Es geht nicht ohne Fleisch

Nicht weit entfernt vom Ökodorf Brodowin guckt Martina Bressel auf ihrem Hof Schwalbennest nachdenklich in die Runde. "Der Mai ist natürlich ein schwieriger Monat", sagt sie beim Besuch des Kirchentagsteams: "Das ist ein bisschen sportlich, für die regionalen Gemüsebetriebe ist das so ein bisschen die Saure-Gurken-Zeit." Seit 2003 bewirtschaftet sie den Biohof, auch ein Demeter-Betrieb. Die ersten Salate gibt es im Mai, Radieschen, Rhabarber, Mangold, Kräuter, vielleicht sind noch Rote Bete da, zählt sie auf. "Mit Mangold könnte man doch was machen", sagt Flechtner.

Ganz ohne Fleisch geht es bei der Helferverpflegung nicht. Bei den Frauen sei das zwar machbar, sagt Michael Thun, der den Kirchentag berät: "Die wollen keine Leichen haben." Bei den Männern, den Feuerwehrleuten, Sanitätern und Pfadfindern, sei das nicht so einfach. Der Männer wegen greift er deshalb zu Tricks. "Wir haben denen ein Salatbuffet in den Weg gestellt", erzählt er über eine Veranstaltung: "Wer Hunger hatte, hat dann gleich beim Salat zugeschlagen." Und weniger Fleisch gegessen.

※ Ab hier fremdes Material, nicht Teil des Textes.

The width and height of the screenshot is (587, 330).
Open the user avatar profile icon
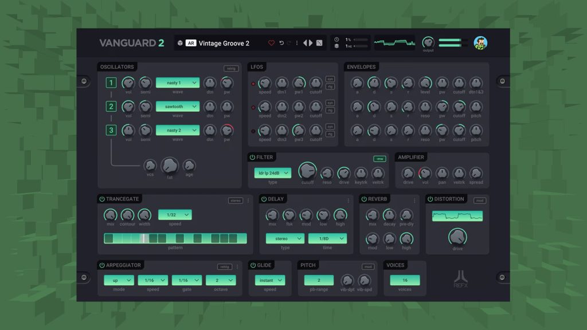pyautogui.click(x=480, y=43)
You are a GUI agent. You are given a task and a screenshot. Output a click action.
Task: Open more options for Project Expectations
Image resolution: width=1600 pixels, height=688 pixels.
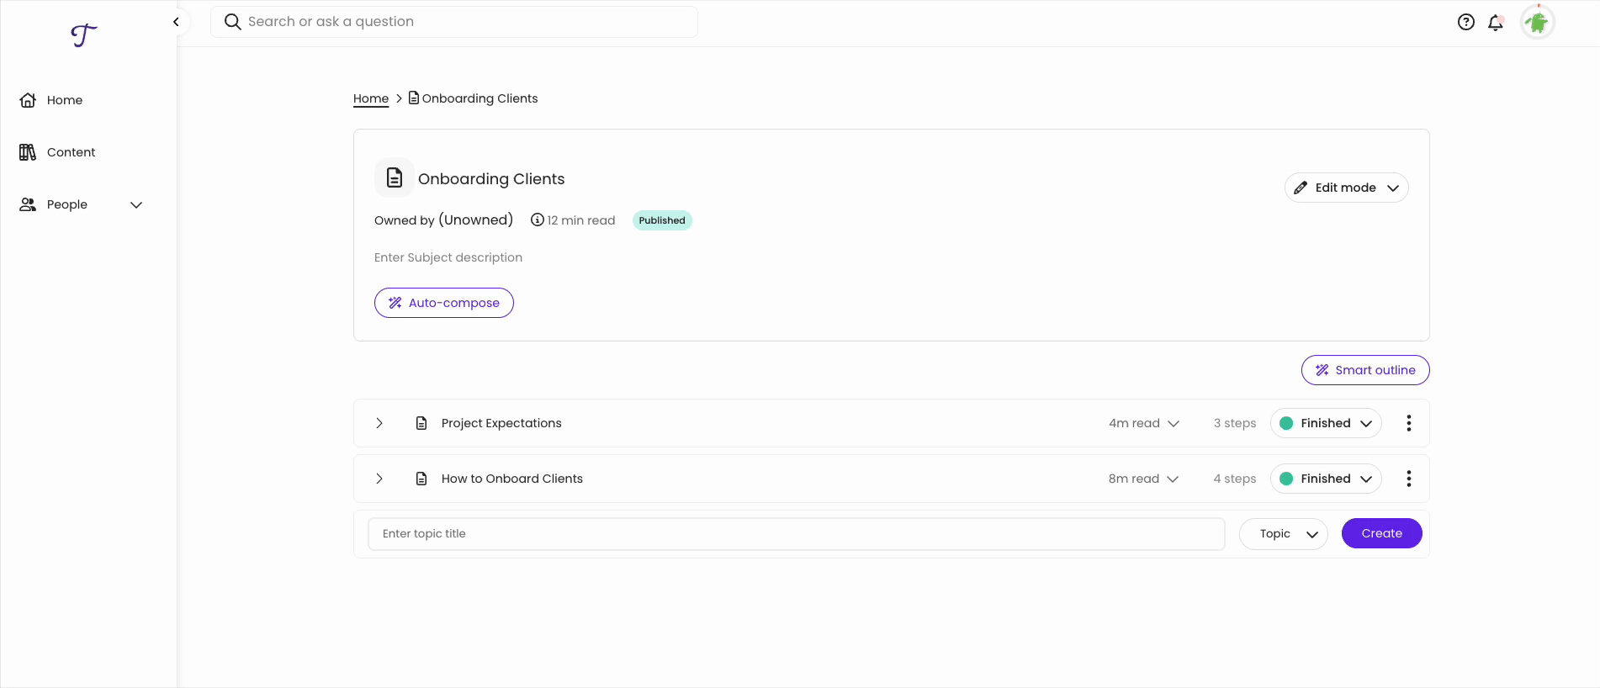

Und es gibt eine weitere Herausforderung: denn nicht alle Lebensmittel werden auch regional verarbeitet. "Wir haben in Brandenburg ein großes Problem mit der Weiterverarbeitung", sagt Gerald Köhler von der Fördergemeinschaft Ökologischer Landbau. Bio-Kartoffeln würden deshalb zum Schälen auch weit transportiert und dann vakuumverpackt wieder zurückgebracht, weil Großabnehmer aus Kostengründen nicht selber schälen. Wirklich regional sind die Kartoffeln dann wegen der langen Transportwege nicht mehr und klimafreundlich schon gar nicht.

Was machbar ist, wird sich in den kommenden Wochen entscheiden. "Jetzt gucken wir, was geht, und stellen dann die Speisepläne auf", sagt Flechtner. Dann gehen die richtigen Verhandlungen los. Dass beim Kirchentag nicht alles bio sein wird, steht jetzt schon fest. "Wir möchten kleinbäuerliche Betriebe unterstützen", betont Terodde: "Deshalb möchten wir auch kleine konventionelle Betriebe nicht ausschließen."